Available data Start Marker
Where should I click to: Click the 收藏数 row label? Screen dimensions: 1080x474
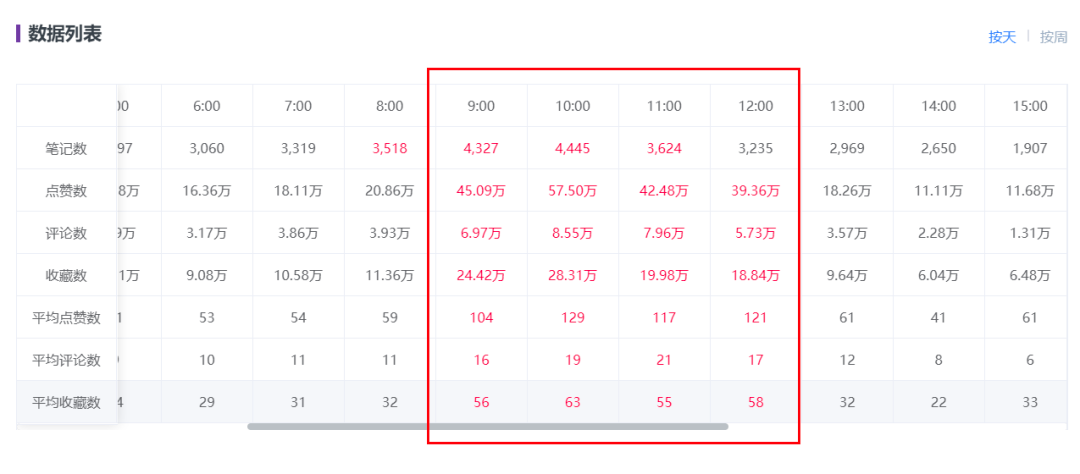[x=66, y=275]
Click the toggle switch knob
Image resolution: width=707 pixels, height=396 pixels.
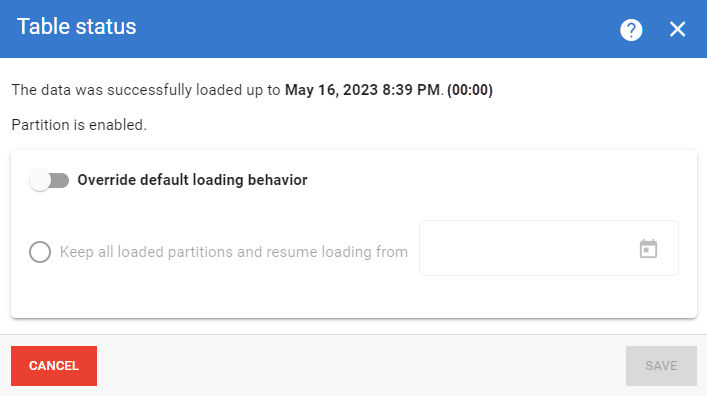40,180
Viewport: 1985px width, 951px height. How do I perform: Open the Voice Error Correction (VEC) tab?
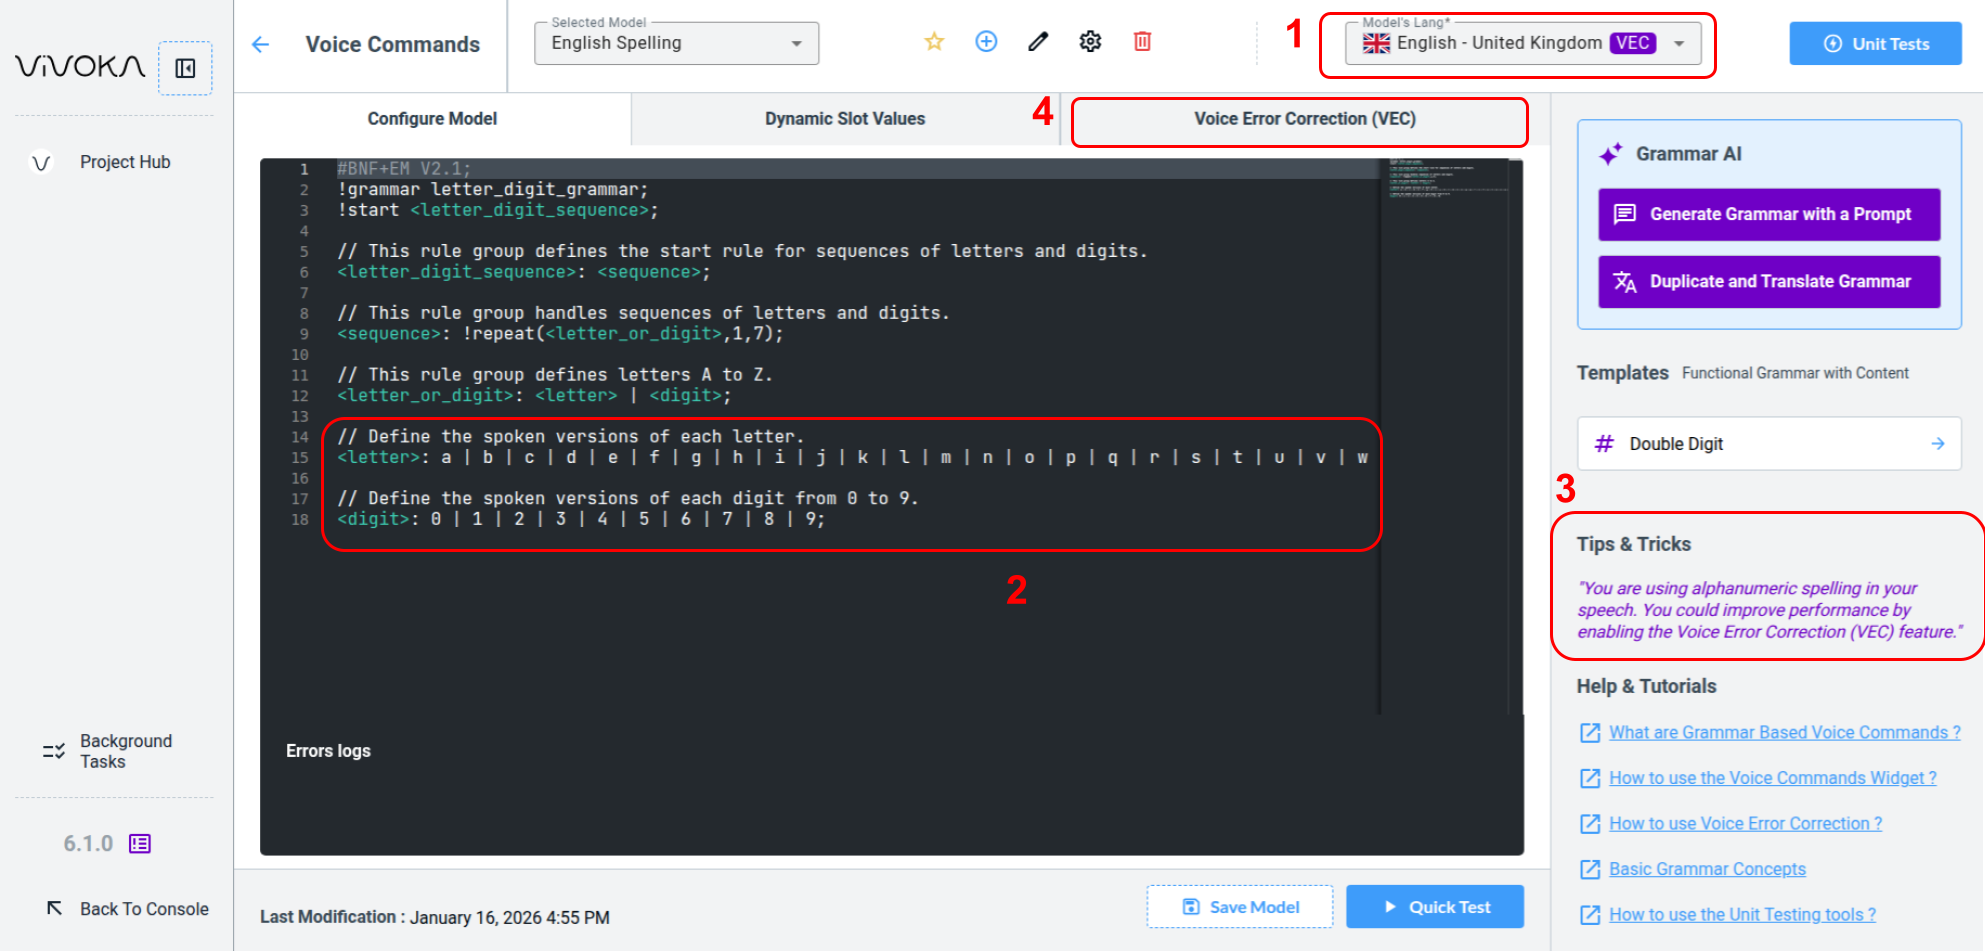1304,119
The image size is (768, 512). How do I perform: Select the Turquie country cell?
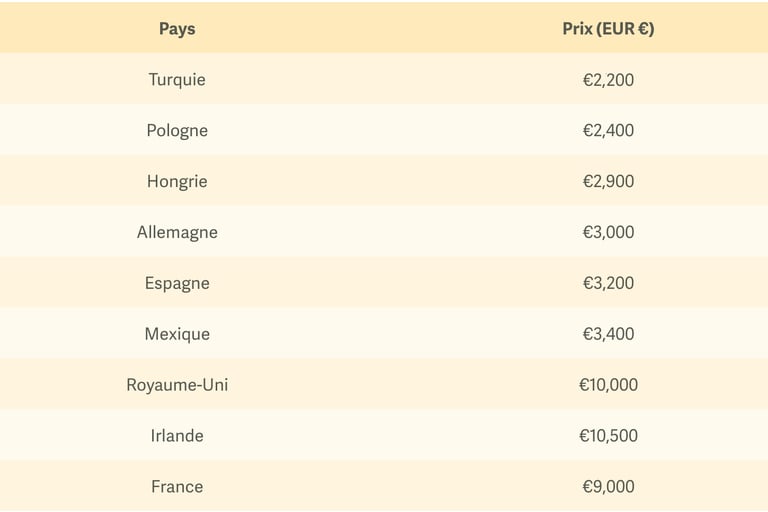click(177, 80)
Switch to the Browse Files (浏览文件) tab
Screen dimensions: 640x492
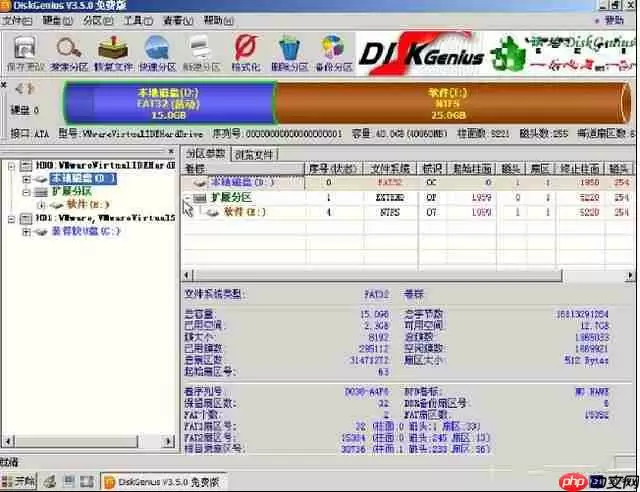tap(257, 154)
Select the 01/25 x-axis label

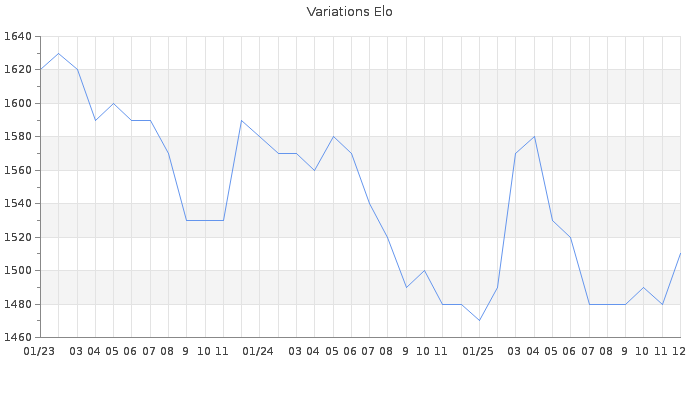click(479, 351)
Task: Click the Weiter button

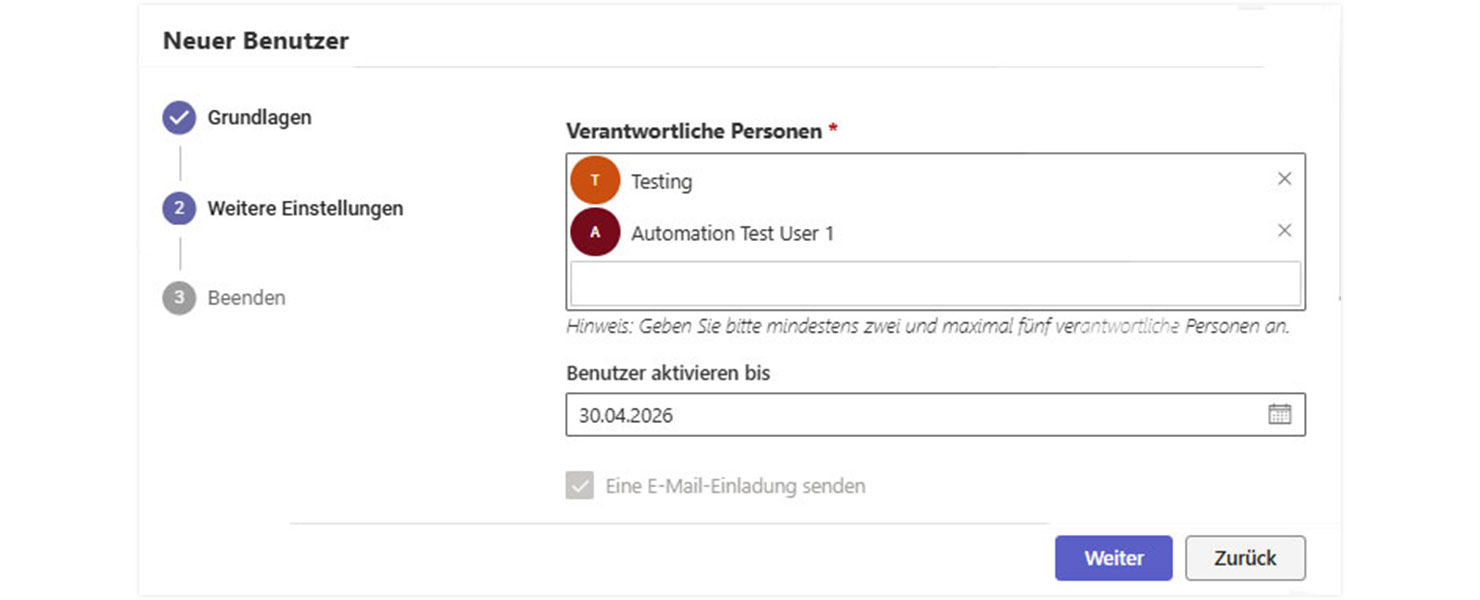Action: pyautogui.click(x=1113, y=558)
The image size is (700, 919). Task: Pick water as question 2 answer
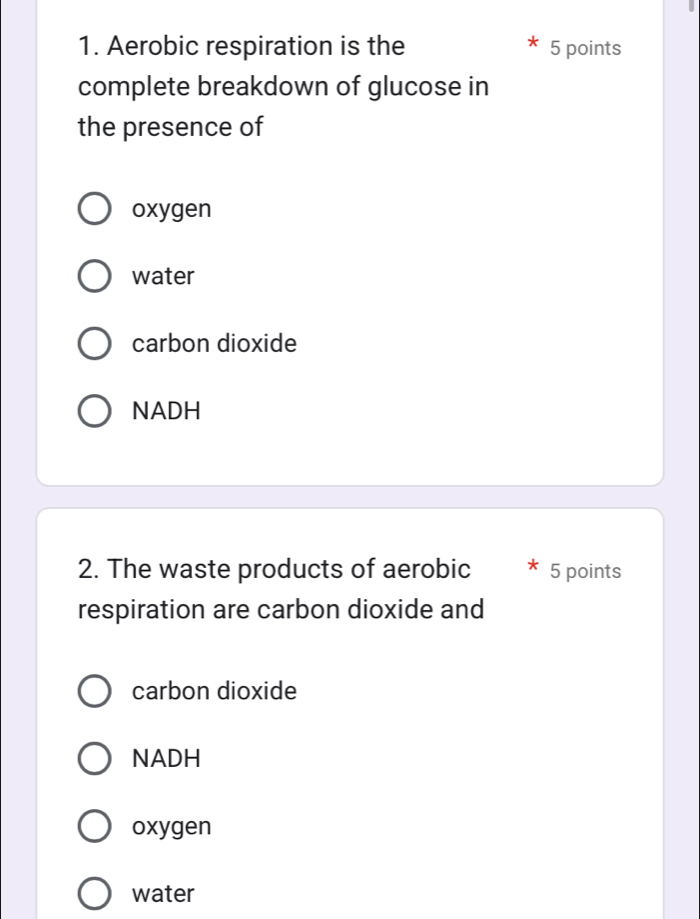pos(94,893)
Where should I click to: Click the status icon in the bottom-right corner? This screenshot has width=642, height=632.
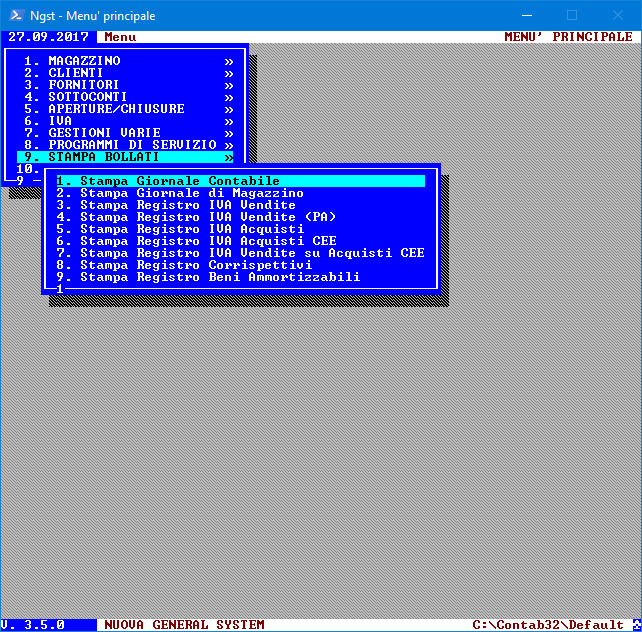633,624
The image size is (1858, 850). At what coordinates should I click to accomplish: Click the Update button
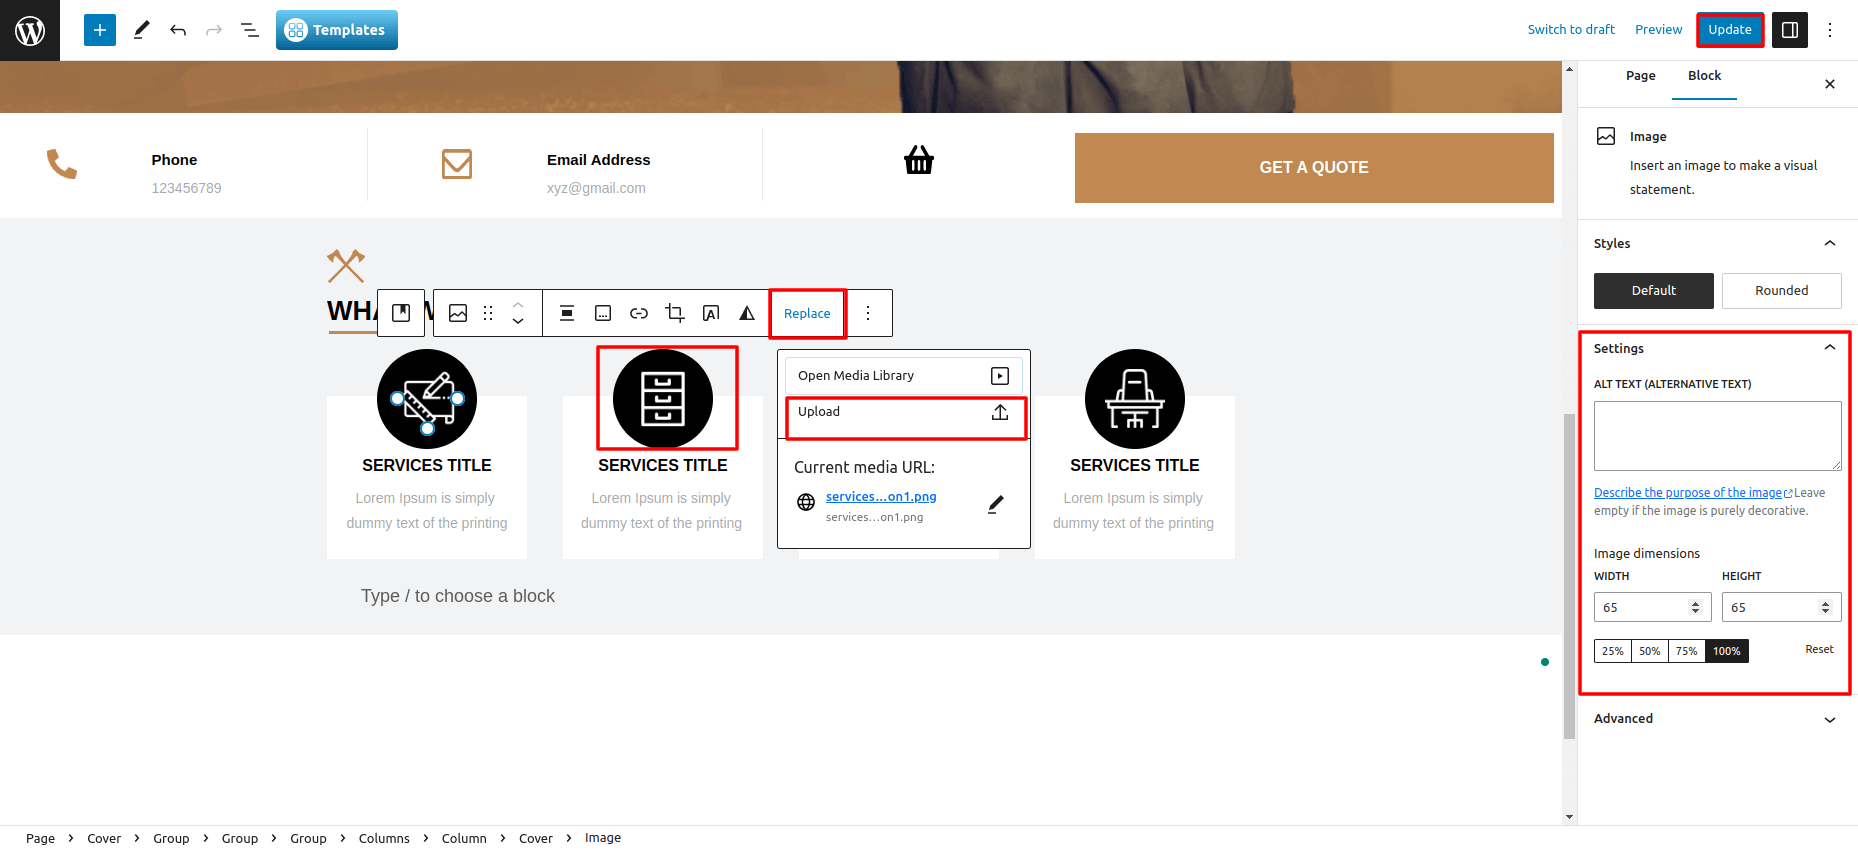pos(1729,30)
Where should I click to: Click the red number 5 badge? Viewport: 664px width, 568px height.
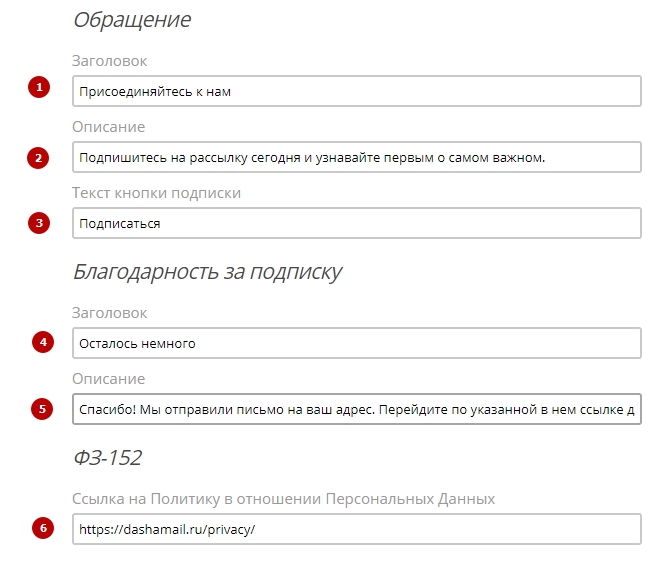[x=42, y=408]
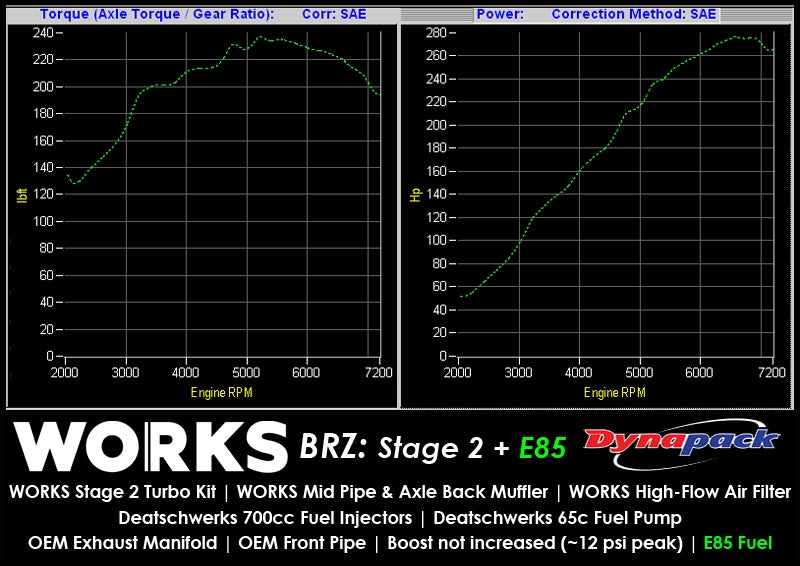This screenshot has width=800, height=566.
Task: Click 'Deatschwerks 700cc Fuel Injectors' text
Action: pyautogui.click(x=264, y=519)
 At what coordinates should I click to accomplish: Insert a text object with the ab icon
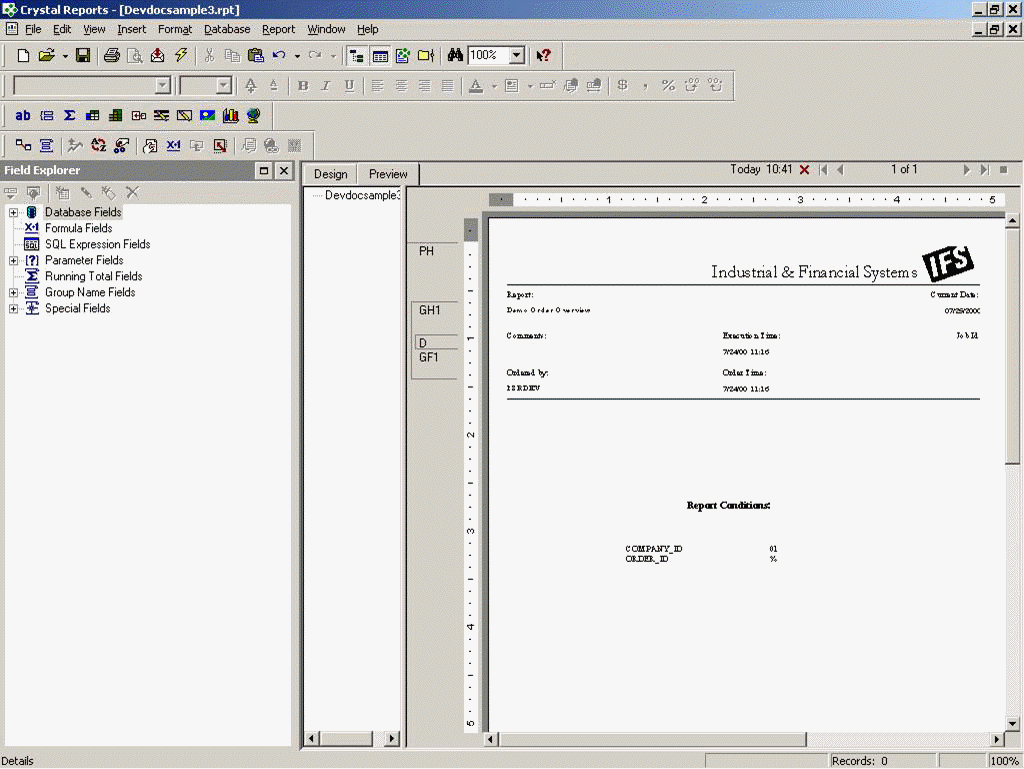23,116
Available data End Marker
▸ **Description of the task**
What you return must match the material above exactly, apart from its pictures.

▸ **Result of the task**
Where should I click to: Click the 收藏数 row label? Screen dimensions: 1080x474
[x=66, y=275]
Click the toggle switch knob
Image resolution: width=707 pixels, height=396 pixels.
40,180
Viewport: 1985px width, 951px height. How do I perform: Open the Voice Error Correction (VEC) tab?
1304,119
The image size is (768, 512). How do I perform: Select the Turquie country cell?
click(177, 80)
Switch to the Browse Files (浏览文件) tab
Screen dimensions: 640x492
tap(257, 154)
Select the 01/25 x-axis label

click(479, 351)
Task: Click the Weiter button

Action: pyautogui.click(x=1113, y=558)
The image size is (700, 919). Task: Pick water as question 2 answer
pos(94,893)
Where should I click to: Click the status icon in the bottom-right corner? This screenshot has width=642, height=632.
633,624
The image size is (1858, 850). At what coordinates should I click to accomplish: Click the Update button
pos(1729,30)
Where should I click to: Click the red number 5 badge? Viewport: 664px width, 568px height.
[x=42, y=408]
This screenshot has width=800, height=566.
Task: Click 'Deatschwerks 700cc Fuel Injectors' text
Action: pyautogui.click(x=264, y=519)
 At what coordinates should I click to accomplish: Insert a text object with the ab icon
23,116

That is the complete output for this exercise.